One Tax, Five Years, $100 Billion
The mechanics are deceptively simple, but the implications reach every corner of California’s fiscal future.
The initiative imposes a one-time 5% excise tax on net worth above $1 billion, payable at 1% per year over five years. Here’s what that actually means:
- Who pays: California residents as of January 1, 2026, with net worth exceeding $1 billion — roughly 200 people. Leave the state afterward? You still owe the full amount.
- What’s taxed: Worldwide net worth as of December 31, 2026, excluding directly held real estate.
- Where the money goes: 90% to Medi-Cal and health-care programs, 10% to education and food assistance.
- What’s next: Voter approval required November 2026. Constitutional challenges are virtually guaranteed regardless of outcome.
According to an expert analysis commissioned by proponents and published by ITEP, “the proposed tax would generate $100 billion in additional revenue” over five years. The Legislative Analyst’s Office confirms “tens of billions” in potential revenue but flags serious behavioral uncertainty — meaning nobody knows how many billionaires might restructure holdings or mount legal challenges before a dollar clears.
The Coalition That Isn’t
The California Teachers Association, Planned Parenthood affiliates, and building trades unions have lined up against fellow progressives — and that tells you everything.
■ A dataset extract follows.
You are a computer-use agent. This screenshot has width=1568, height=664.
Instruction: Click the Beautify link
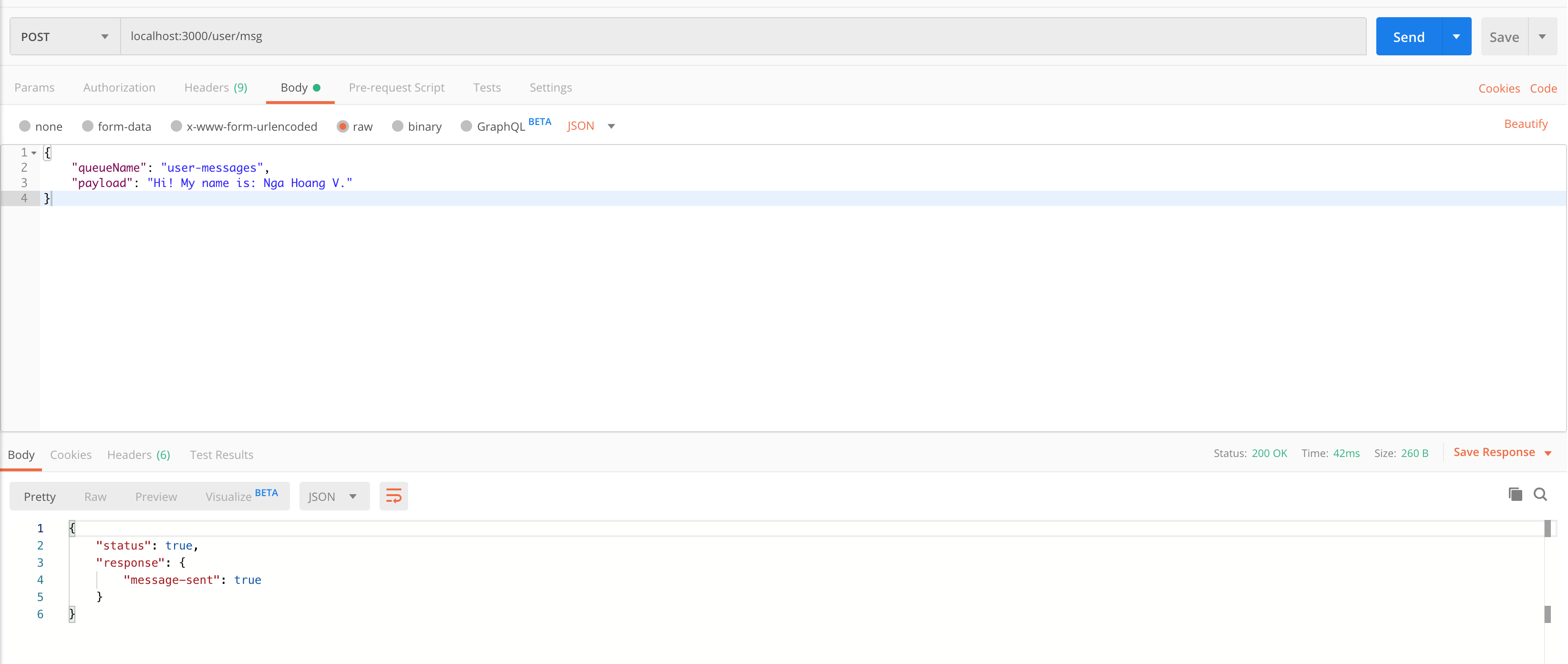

Supporters frame this as an emergency tourniquet for federal Medi-Cal cuts, pointing out that California billionaire wealth has ballooned roughly 200% in six years, much of it riding the AI-driven stock surge. Opponents, according to CalMatters reporting, have raised over $100 million against the measure — versus $30 million from supporters — warning about budget volatility, capital flight to Texas and Florida, and the risk of treating billionaire wealth as a one-time ATM withdrawal.
Polling shows just over half of Californians support the measure. That thin majority masks deep fractures. The “California exodus” narrative has been oversold before, yet the residency-lock provision — locking in liability as of January 1, 2026 — suggests even the initiative’s sponsors take flight risk seriously.
The real tension is concrete: if this passes, Medi-Cal patients get a funding lifeline and California sets a national precedent for state-level wealth taxation. If it fails or gets struck down in court, the state has burned political capital and still faces a widening budget hole. Either way, 40 million Californians bear the outcome.